Today, the so-called 'creative class' and the members of urban subcultures are shaping new behaviours in the areas of consumption, work, and leisure, says Borovskaya*. A key feature of this new behavioural model is an intense desire to communicate.
Companies respond to this need by providing an infrastructure for communication, such as ‘anti-cafes’ designed primarily as places for socializing, as well as coworking spaces for freelancers, and other types of spaces for creative interaction. Borovskaya notes, however, that the tourism sector, despite its close links to the 'creative industries', remains virtually unaffected by this new trend. Perhaps the one exception is the hostel – small budget-oriented hotels where guests, including strangers, share a dormitory, a living room, and a bathroom, a situation which is likely to satisfy the new need for interpersonal communication.
Borovskaya argues that affordability is not the main selling point of hostels. "Hostels are special in that they do not only provide cheap accommodation, but also support certain values and a culture of communication." In fact, by encouraging communication, hostels involve patrons themselves in providing the services they seek.
Hostels are relatively new to Russia, dating back just over 20 years, while elsewhere in the world hostels have been in existence for more than a century.
There is a vibrant hostel industry in St. Petersburg, with some 200 hostels currently open, and the industry has increased by by 50% since last year.
The HSE's Laboratory of Cultural Economics in St. Petersburg has been collecting data on local hostels to study:
Researchers conducted semi-structured interviews with hostel owners, managers, and administrators, and surveyed hostel guests, based on a sample of 86 hostels out of the 189 existing hostels in St. Petersburg (all hostels willing to participate were included).
Until recently, hostels in Russia faced problems due to the lack of a legal definition. According to Borovskaya, "In the autumn of 2013, amendments to the Civil Code were proposed officially defining hostels as a form of accommodation; without this definition, hostels had to operate semi-legally."
There is also an 'ideological' issue. Some hostel guests – mainly Russian tourists – are unpleasantly surprised to learn that they have to share a living space with strangers. Indeed, owners struggle with describing hostels for advertising purposes; should they position them as an innovative business model, a cheap dormitory, or a mini-hotel?
Borovskaya describes two hostel management models.
In the first case, the hostel owner is not involved in its operation and instead hires a manager to run the business profitably.
In the second case, owners are actively involved in running the hostel. "They interact with guests, organize events, and create the atmosphere of the place, which is the reason why hostels were created in the first place," Borovskaya says.
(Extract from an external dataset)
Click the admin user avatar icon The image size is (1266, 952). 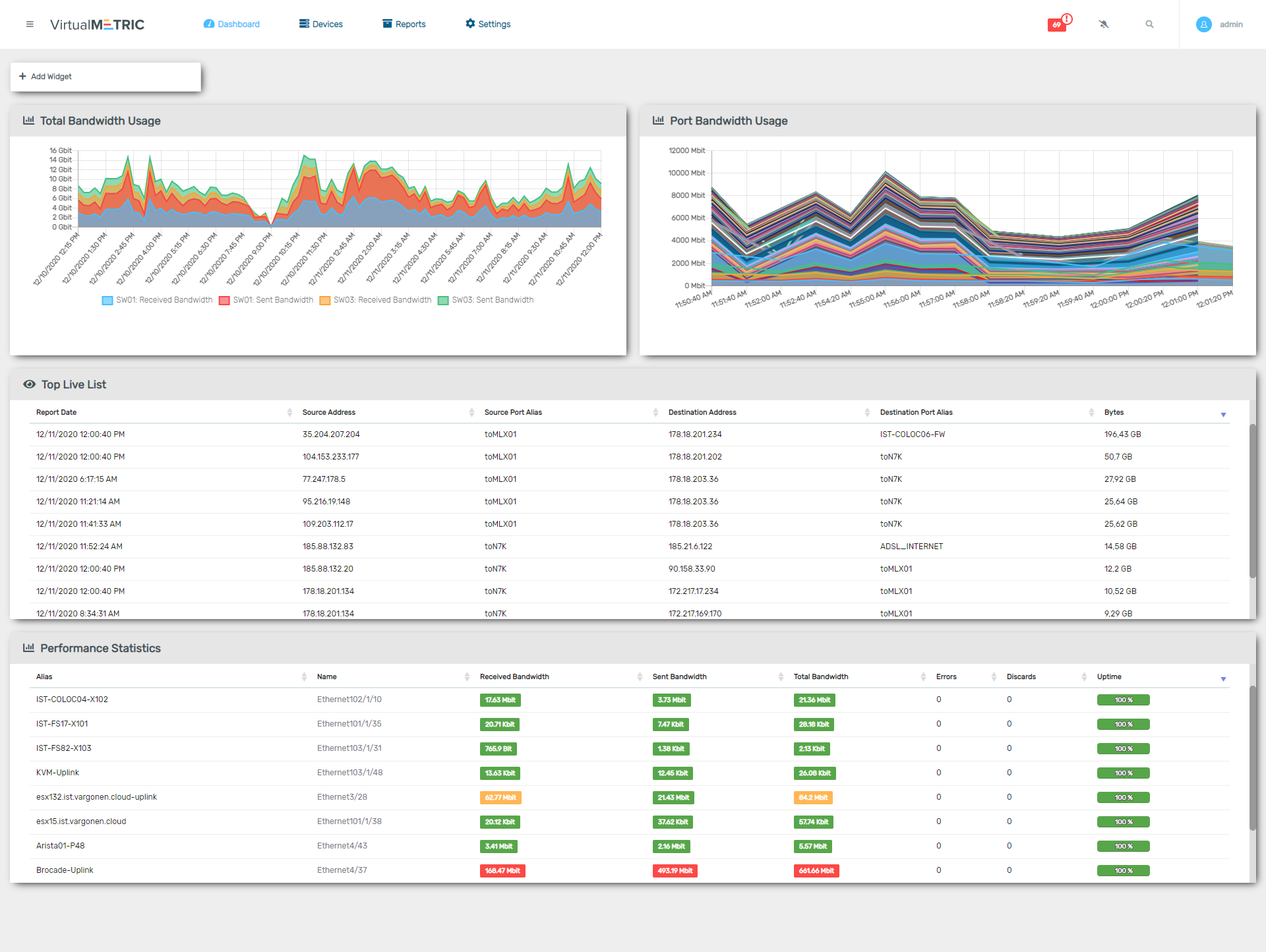[1203, 24]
The researchers identified an interesting subtype within the second model – ‘creative hostels' combining the original design of the space with specific management practices. Some 25, or 10-15% of all St. Petersburg hostels belong to this type, and despite this relatively small number, they are shaping a new hospitality culture, according to Borovskaya.
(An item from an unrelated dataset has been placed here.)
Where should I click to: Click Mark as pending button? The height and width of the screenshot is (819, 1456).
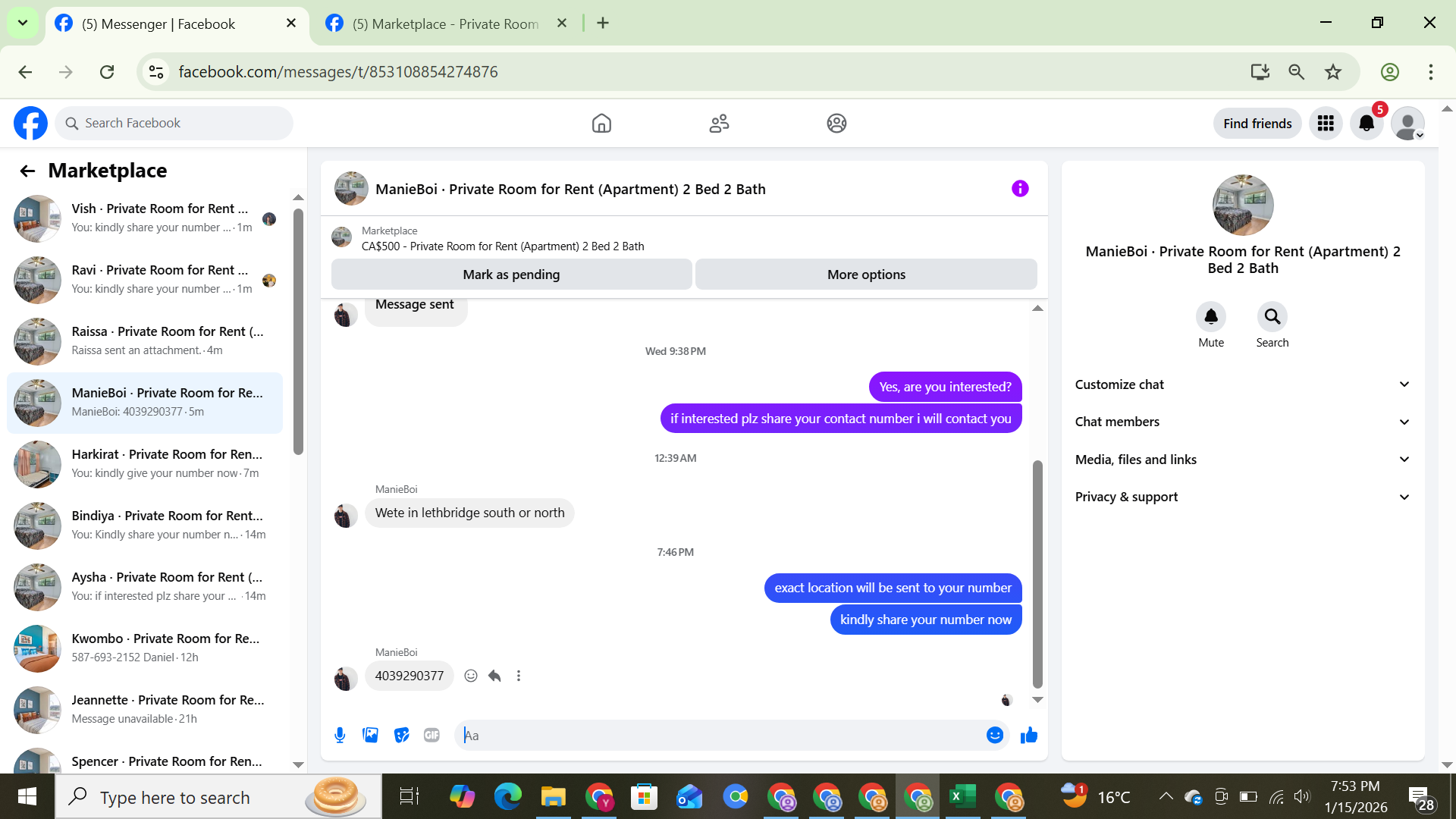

Running a 'creative hostel' requires each element of the 'space-staff-guests' triangle to facilitate interaction. Room design should encourage communication among guests; thus, additional common space is provided, such as a living room or veranda, and equipped with board games, musical instruments, etc.
But providing a space is not enough, and hostel owners hire staff trained in getting people to communicate. While staff at expensive conventional hotels are required to be both helpful and unobtrusive, hostel staff need to be just the opposite – outgoing, good communicators, always willing to interact with guests, and perhaps even looking like some of the guests, e.g. members of certain subcultures. "Hostel staff initiate all sorts of activities, such as tours and parties, to engage and entertain guests," Borovskaya explains.
But even the right room design and staff efforts won't help if the hostel guests are not inclined to communicate. According to Borovskaya, guests mainly choose hostels because they seek companionship. "They are looking to interact with their own kind and to have fun while learning about the local culture and meeting tourists from other countries," she says.
But the hostel’s role will be lost if the guests refuse to interact. Therefore, hostel guests as well as staff go through a selection process, usually via the internet. The entire model only works when the right links are in place between the staff, the guests, and the space. According to Borovskaya, this type of hostel represents a special business model which is shaping a new hospitality culture.
* Professor Daniil Alexandrov, Head of the HSE's Research Laboratory of Sociology in Education and Science (St. Petersburg) contributed to the preparation of this research.